飲料系酒類「デュワーズ」スコッチ国内№1に ラム「バカルディ」も急成長 バカルディジャパン、サッポロとの共創で成果

「デュワーズ」スコッチ国内№1に ラム「バカルディ」も急成長 バカルディジャパン、サッポロとの共創で成果

世界最大の非上場スピリッツカンパニーであるバカルディ社。日本では11年にサッポロビールと国内独占販売の業務提携を結んで以降、販売規模が右肩上がりを続けてきた。

「他のグローバルスピリッツ企業とはだいぶ方向性が違うが、サッポロと一緒にやることで大きな実績に結びついている。なかでもスコッチウイスキー『デュワーズ』の販売は過去5年で2.5倍に成長。これほど成功しているブランドは近年ない」。

そう語ったのは、バカルディジャパンの東智徳社長。
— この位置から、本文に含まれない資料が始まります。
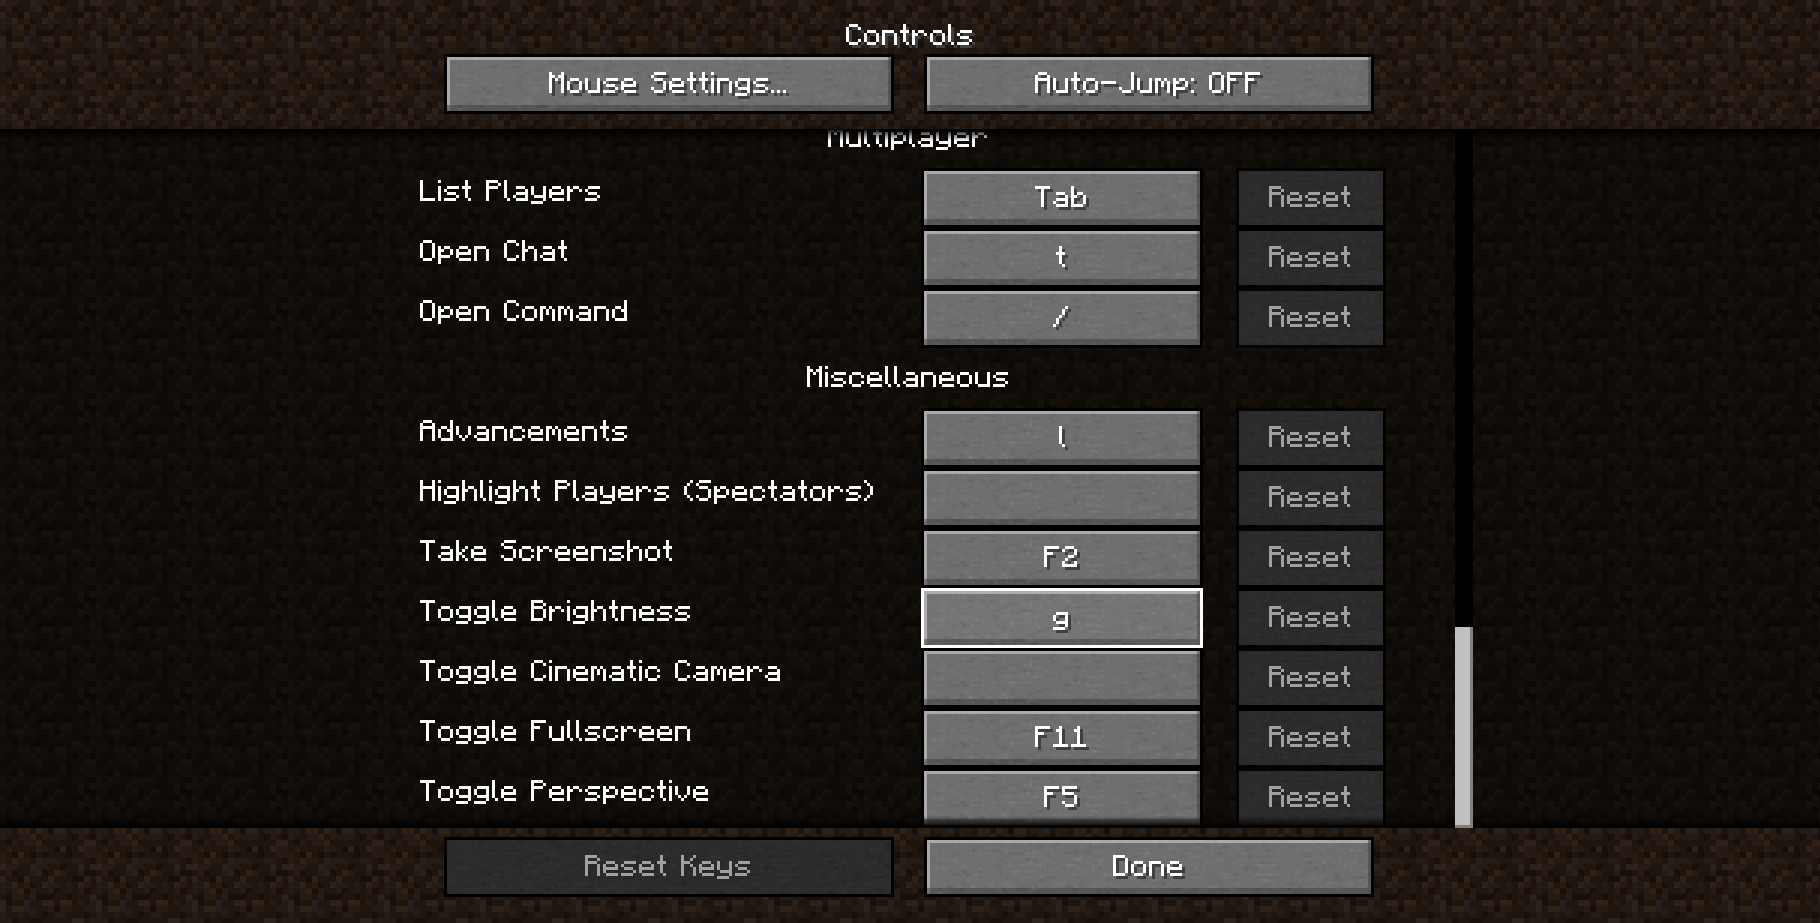
Task: Set a key for Highlight Players (Spectators)
Action: 1061,497
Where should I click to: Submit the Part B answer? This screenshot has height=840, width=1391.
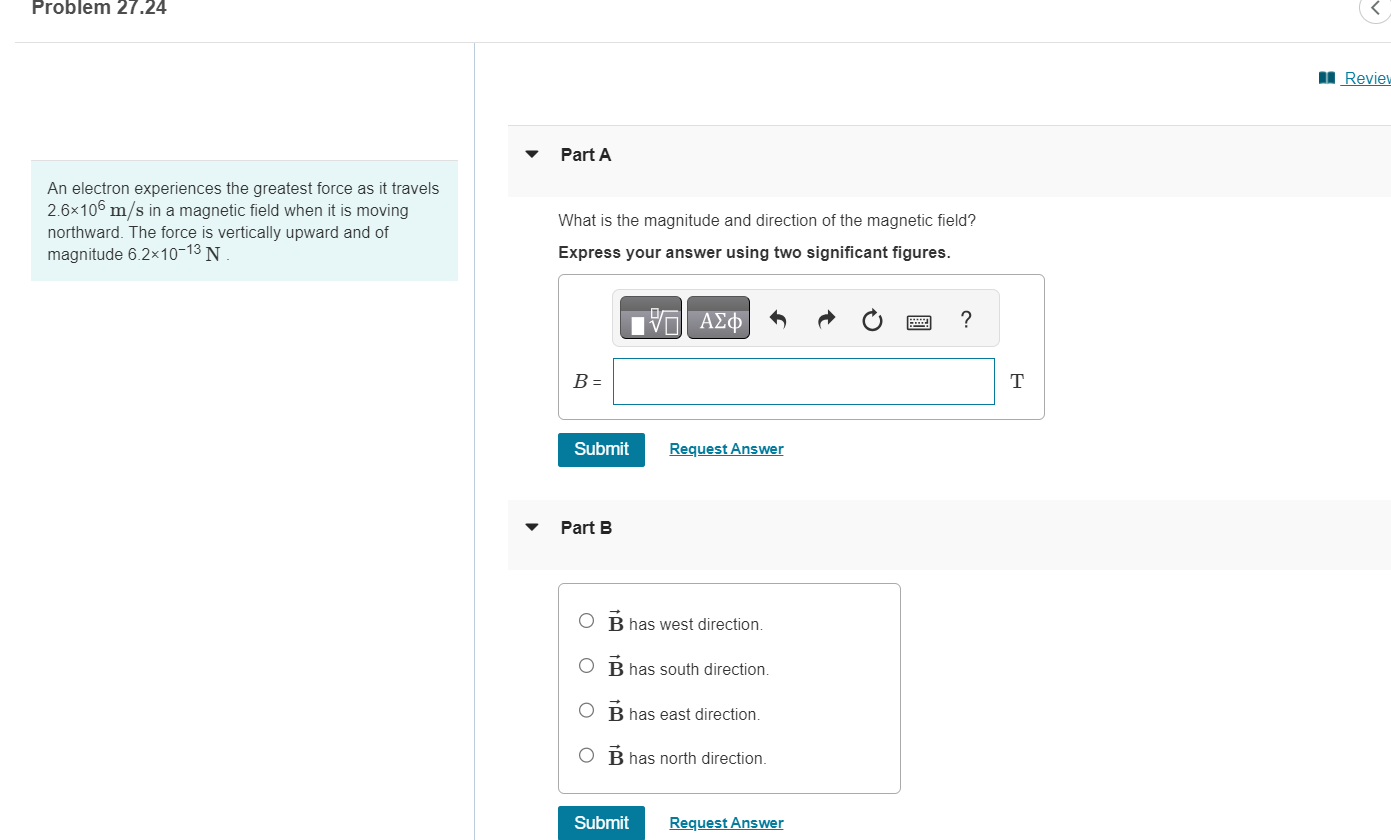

4月15日に実施した事業方針説明会で、今期のマーケティング戦略を明らかにした。

「デュワーズ12年」と、ラムのトップブランド「バカルディゴールド」のハイボール提案による2トップ戦略を昨年から展開。これにより24年はデュワーズがスコッチ国内販売金額№1を達成。バカルディも前年比2倍の出荷となり、業務用・家庭用とも大きく躍進した。

25年度のテーマは「2トップ+プレミアム強化」。これら2ブランドでプレミアム化と新分野の開拓を進める一方、テキーラ「パトロン」、世界初の英国王室御用達シングルモルトウイスキー「ロイヤル・ブラックラ」でもプレミアムへのチャレンジを強化する。

国内№1のスコッチに躍り出たデュワーズでは、さらに「プレミアムスコッチNo.1」を目指す。認知獲得に向けた各種広告やイベントに加え、サッポロ「ヱビスビール」とのコラボ企画で日本を代表するプレミアムビールとの共鳴・共創を図る。

コロナ禍からの回復後は伸び悩んでいたラム市場の停滞を打ち破ったバカルディ。カテゴリーリーダーとして、日本市場の裾野を広げることに挑戦。ハイボール飲用の拡大によるゴールドラムの育成に引き続き取り組む。開放的イメージのあるブランドと親和性の高い音楽を基点とした広告活動などを継続し、30年までにラムカテゴリー全体を100億円規模へと育成することをもくろむ。

「バカルディとサッポロの信頼関係は一貫している」と強調するのは、サッポロビールのワイン&スピリッツ事業部・河端英明部長。

「両社は文化が全然違い、かなり意見の相違もあって、お互い言いたいことを言い合ってきて信頼関係を築くことができた。これがデュワーズのNo.1達成にもつながっており、提携当時には考えられなかった素晴らしい成果。両者の共創で新しい魅力を発見していただけるよう、今後も挑戦を続ける」と河端氏は語った。